Unilever Navigates Turbulent Waters with Strategic Price Adjustments
Unilever plans to raise prices to mitigate unexpected costs from the Iran war, reporting notable first-quarter sales growth. While maintaining 2026 sales forecasts amid economic uncertainties, Unilever braces for a challenging cost environment due to rising commodity prices and supply chain disruptions. Key markets affected include Asia, Africa, and Latin America.
Unilever announced on Thursday its intention to increase prices to counteract higher-than-anticipated costs linked to the ongoing Iran conflict, while also reporting first-quarter sales growth surpassing analysts' predictions.
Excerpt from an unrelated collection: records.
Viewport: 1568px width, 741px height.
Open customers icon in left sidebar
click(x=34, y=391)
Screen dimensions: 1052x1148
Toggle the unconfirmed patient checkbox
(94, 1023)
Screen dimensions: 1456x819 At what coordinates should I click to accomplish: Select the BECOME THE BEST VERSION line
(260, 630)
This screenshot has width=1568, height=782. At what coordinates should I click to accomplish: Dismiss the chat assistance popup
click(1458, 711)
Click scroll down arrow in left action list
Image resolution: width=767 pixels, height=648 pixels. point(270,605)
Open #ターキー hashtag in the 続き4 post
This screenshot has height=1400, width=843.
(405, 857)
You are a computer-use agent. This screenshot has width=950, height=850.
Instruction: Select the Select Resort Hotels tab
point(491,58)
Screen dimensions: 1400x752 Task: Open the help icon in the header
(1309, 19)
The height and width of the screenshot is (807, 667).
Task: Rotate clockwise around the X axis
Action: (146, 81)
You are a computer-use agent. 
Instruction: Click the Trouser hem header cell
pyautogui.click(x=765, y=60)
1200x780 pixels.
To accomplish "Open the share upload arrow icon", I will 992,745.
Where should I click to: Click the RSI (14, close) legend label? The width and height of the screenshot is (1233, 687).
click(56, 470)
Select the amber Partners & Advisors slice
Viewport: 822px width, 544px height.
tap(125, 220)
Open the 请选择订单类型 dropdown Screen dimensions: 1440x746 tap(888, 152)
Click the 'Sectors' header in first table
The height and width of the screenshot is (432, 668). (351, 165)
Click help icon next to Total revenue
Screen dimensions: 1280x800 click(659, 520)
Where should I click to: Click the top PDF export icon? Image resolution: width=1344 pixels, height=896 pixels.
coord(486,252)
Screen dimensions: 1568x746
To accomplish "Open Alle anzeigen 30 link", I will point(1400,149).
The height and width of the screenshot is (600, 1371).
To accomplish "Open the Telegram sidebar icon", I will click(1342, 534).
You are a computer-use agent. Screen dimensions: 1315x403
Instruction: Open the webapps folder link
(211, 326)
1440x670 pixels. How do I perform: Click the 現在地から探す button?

The London-based company, valued at over $120 billion, aims to maintain 2026 sales and profit forecasts, signaling resilience amid economic upheaval. Consumer goods giants face a tough cost landscape with climbing commodity prices and distribution challenges from the U.S.-Israeli conflict with Iran, pushing up everyday product costs.
Unilever anticipated full-year cost inflation between 750 million and 900 million euros due to escalating logistics and production expenses, revealed finance chief Srinivas Phatak. He indicated that inflation could force price hikes up to 3% in select markets, focusing mainly on commodity-exposed home care sectors in regions such as Asia, Africa, and Latin America.